SULLE TRACCE DELL'IDEA DI EUROPA

Intervista a Glauco Maria Cantarella

Inchieste del Ratto, aprile 2013

 

A poche settimane dal fatidico 9 maggio, Festa dell’Europa e data del debutto del Ratto

d’Europa al Teatro Storchi di Modena, il team delle Inchieste del Ratto ha deciso di fare un salto

indietro di alcuni secoli alla ricerca dell’idea di Europa, con l’aiuto del professor Glauco Maria

Cantarella, docente di Storia dell’Europa medievale all’Università di Bologna.

Professor Cantarella, iniziamo con una domanda difficile: quando nasce l’Europa?

 

L’«Europa» di oggi, quella che ci è familiare e quotidiana, è un frutto del Novecento, maturato

attraverso un drammatico cammino politico dopo la Seconda Guerra Mondiale. L’idea di Europa

in sé, invece, nasce nel medioevo: vale a dire, l’Europa come dimensione geografica e culturale. È

nel medioevo che si possono collocare le radici d’Europa. Nell’antichità classica e durante i molti

secoli dell’Impero Romano, «Europa» era stata solo una espressione geografica, caratterizzata da

confini piuttosto variabili e comunque costituita per differenze: con l’Asia soprattutto, e in ogni

caso con qualunque altra entità geografica abitata da chi non era greco o romano. Ovviamente con

ciò si intendeva: qui gli uomini e i governi migliori, che hanno conquistato il mondo, lì gli uomini

per natura servili e barbari, che non hanno saputo difendere la loro libertà.

E nel medioevo?

 

Innanzitutto c’è uno spostamento di piani verso l’Occidente. Forse anche perché la parte

occidentale dell’impero viene riorganizzata profondamente fra III e IV secolo. Sta di fatto che

l’Occidente assume un ruolo che non perderà più: papa Gregorio I, negli anni di passaggio fra i

secoli VI e VII, chiama «Europa» la porzione di mondo che i bizantini hanno lasciato in mano ai

barbari e che dunque non sono degni di rivendicare più perché non sono stati capaci di difenderla:

l’Occidente, insomma. Non è detto che essa fosse caratterizzata dal cristianesimo; nel 732, quando

i franchi di Carlo Martello respinsero un’incursione degli arabi di Spagna nella famosa e forse

mai combattuta battaglia di Poitiers, si parlò di «europei» (di Europeenses) in contrapposizione

agli «arabi» in senso geografico e senza le connotazioni religiose che vi si sono volute vedere dal

secolo XVIII in poi.

Europa versus arabi ed Europa versus Impero Romano d’Oriente: ancora una volta una

definizione «per contrasto»…

 

Il problema magari risiede nel fatto che l’Europa, dal punto di vista geografico, è abbastanza

incerta: è un subcontinente, dove inizia e dove finisce? L’Oceano Atlantico è la sua frontiera o il

suo confine? E il suo confine, fin dove sfuma? E a Oriente? Le testimonianze medievali in merito

al termine «Europa» non sono, alla fine dei conti, così frequenti, eppure esso si arricchisce di

significati che si modificano in continuazione.

Per esempio?

 

Per esempio in età carolingia esso coincide con l’area dell’impero dei franchi. Con il consenso

del papa, rinnovatore della gloria dei romani (ma i bizantini non sono affatto d’accordo!

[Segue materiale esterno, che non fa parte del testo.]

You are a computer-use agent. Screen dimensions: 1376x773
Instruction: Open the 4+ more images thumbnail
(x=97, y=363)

) l’imperatore è il «padre dell’Europa», che va dal Mare del Nord a Benevento, da Vienna a

Barcellona. E che è caratterizzata da una relativa uniformità di istituzioni, tanto in campo laico

come in quello ecclesiastico.

Che margine di sovrapposizione c’è tra Europa e mondo cristiano?

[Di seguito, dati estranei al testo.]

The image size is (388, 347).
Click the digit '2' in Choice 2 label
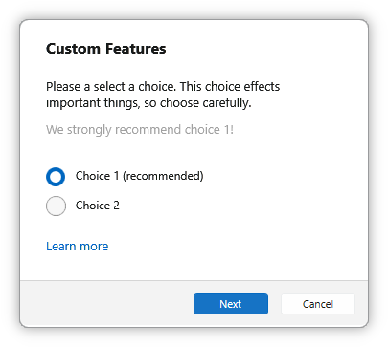[116, 206]
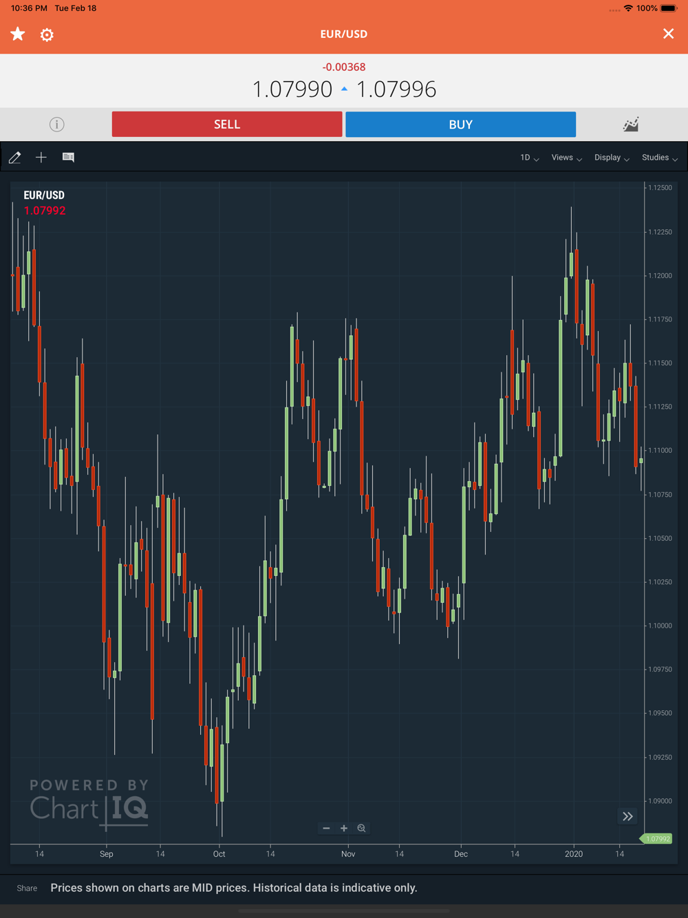Open the chart mode icon beside BUY
This screenshot has width=688, height=918.
(631, 125)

Le fonti non ci autorizzano ad identificarli, se non a patto della sovrainterpretazione (come

è accaduto per uno dei pretesi sermoni pronunciati a Clermont nel 1095 da papa Urbano II per

bandire la I Crociata, in realtà opera di Guglielmo di Malmesbury, un monaco al servizio della

corona inglese). E comunque «cristiano» non significa necessariamente «romano» o «cattolico».

Nel 1332 un frate domenicano scrive: «Sono molti i popoli cristiani dell’Europa, e di diverse

lingue, che pure non camminano con noi nella fede e nella dottrina». Questa è una testimonianza

eccezionale, perché proviene dall’Ordine che forniva gli uomini e le strutture per combattere le

eresie (ne sapevano qualcosa anche i Francescani...), dunque è per così dire una fonte militante e

che ha il polso della situazione effettiva: e deve riconoscere che l’«Europa» è più vasta dell’area

dell’osservanza cattolica. Senza dimenticare il fatto che le regioni sulle coste del Baltico (Estonia,

Lettonia, Lituania) sono francamente pagane e lo resteranno fin quasi alla metà del secolo XV.

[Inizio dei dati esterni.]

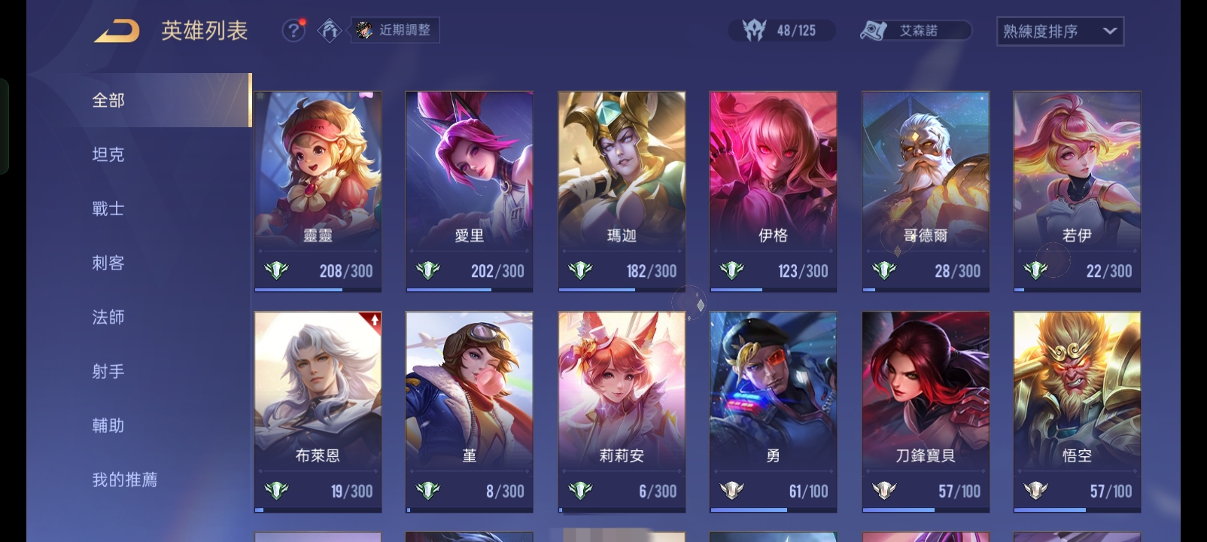
Task: Open the 熟練度排序 sort dropdown
Action: [1060, 32]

E da allora l’«Europa» continuerà ad «espandersi»?

 

Forse non c’è un «da allora»... Continuerà ad espandersi o a essere riformulata costantemente.

A mano a mano che le mire e le conquiste dei suoi re e dei suoi popoli si estendono, e a mano a

mano che il cristianesimo viene abbracciato da nuove popolazioni, l’Europa si allarga ad includerle.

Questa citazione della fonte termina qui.